Cincinnati Bans Single Use Plastic Bags Starting Jan. 1 For Some Businesses
The full Cincinnati Council has approved an ordinance banning single use plastic bags in the city. It would apply to stores that sell food, including restaurants, starting Jan. 1.
The measure passed by a 7-1 vote. Those voting in favor: Jan-Michele Lemon Kearney, Greg Landsman, David Mann, Chris Seelbach, P.G. Sittenfeld, Christopher Smitherman and Wendell Young. Member Betsy Sundermann cast the only no vote. Jeff Pastor was excused from Thursday's meeting.
The ordinance states "Americans on average use one single use plastic bag per person per day, amounting to around 100 billion disposable plastic bags annually; and single use plastic bags in landfills take hundreds of years to biodegrade and may even then release microplastics and toxic substances into the environment."
"This Earth is speaking to us, and I don't believe it's a whisper, I think it's a really loud yell," said Council Member Young in support of the ordinance. "That it's basically saying to us in a relatively short period of time, if you don't pay attention, the place that you call Earth, the place that you call your home, the place that has nurtured life on this planet for God knows how long, that environment will cease to exist. We have the ability to right that ship."

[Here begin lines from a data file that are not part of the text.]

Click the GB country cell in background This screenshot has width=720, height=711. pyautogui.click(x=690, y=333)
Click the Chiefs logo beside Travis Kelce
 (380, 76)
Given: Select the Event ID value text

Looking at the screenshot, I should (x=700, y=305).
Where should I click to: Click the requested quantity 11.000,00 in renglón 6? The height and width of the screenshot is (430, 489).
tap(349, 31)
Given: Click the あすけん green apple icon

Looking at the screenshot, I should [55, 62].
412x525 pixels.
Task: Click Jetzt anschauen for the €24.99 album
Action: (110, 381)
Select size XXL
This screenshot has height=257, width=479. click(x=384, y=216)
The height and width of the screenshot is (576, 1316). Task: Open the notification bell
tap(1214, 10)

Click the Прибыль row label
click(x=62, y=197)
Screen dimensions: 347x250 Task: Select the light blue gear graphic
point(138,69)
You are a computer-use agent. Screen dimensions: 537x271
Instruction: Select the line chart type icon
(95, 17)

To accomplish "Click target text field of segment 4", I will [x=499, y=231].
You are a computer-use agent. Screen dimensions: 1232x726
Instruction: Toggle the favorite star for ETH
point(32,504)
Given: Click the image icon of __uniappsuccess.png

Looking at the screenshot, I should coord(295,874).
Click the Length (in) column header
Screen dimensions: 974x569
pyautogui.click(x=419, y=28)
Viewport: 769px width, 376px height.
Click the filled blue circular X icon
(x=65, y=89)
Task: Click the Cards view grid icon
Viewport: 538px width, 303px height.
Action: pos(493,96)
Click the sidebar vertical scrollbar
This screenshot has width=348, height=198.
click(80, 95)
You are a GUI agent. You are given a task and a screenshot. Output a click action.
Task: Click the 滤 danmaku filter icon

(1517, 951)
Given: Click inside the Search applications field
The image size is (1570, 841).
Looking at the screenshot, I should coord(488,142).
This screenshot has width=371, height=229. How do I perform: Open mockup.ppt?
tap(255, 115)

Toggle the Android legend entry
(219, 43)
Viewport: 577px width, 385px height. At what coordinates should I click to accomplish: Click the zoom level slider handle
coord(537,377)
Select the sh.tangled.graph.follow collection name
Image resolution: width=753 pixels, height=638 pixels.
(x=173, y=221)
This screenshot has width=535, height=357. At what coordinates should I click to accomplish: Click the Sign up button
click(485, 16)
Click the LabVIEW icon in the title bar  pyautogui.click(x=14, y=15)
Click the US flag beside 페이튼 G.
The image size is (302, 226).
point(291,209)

Prior to casting her "no" vote, Sundermann said she was concerned about adding more financial burdens and regulations on businesses right now during the COVID-19 pandemic.
"I also worry that in the lower income neighborhoods, this will disproportionately affect the business owners because of the exemption," Sundermann said. "The customers don't have to pay for the bags, but the business owners in the lower income neighborhoods will have to pay for and provide the bags to people."
Sundermann also said she'd heard from some people that the reusable bags create more waste than the single use plastic bags.
Vice Mayor Christopher Smitherman said he supported the measure because of the broader discussion about protecting waterways, the Earth and preserving landfill space. He called the ordinance the progressive right step.
"But all of us need to be conscious about making sure that those small businesses that will be impacted, and the poor who are going to be charged at some point, that we're doing everything we can to provide bags for them," Smitherman said.
Food inspectors with the city's health department will be enforcing the ordinance during routine inspections, and they will have a check box on their inspection forms about single use plastic bags.
Stores and restaurants will face fines of $100 per day until they stop using the bags.
However, city officials would be offering education and help to assist establishments in complying with the new law.
Customers will be encouraged to bring their own reusable cloth bags. But they will also have the option to buy a paper bag or a heavier duty reusable plastic bag for five cents at stores and restaurants, but that fee would not start until July 1, 2021. And that five-cent fee would be waived for anyone receiving federal supplemental food subsidies.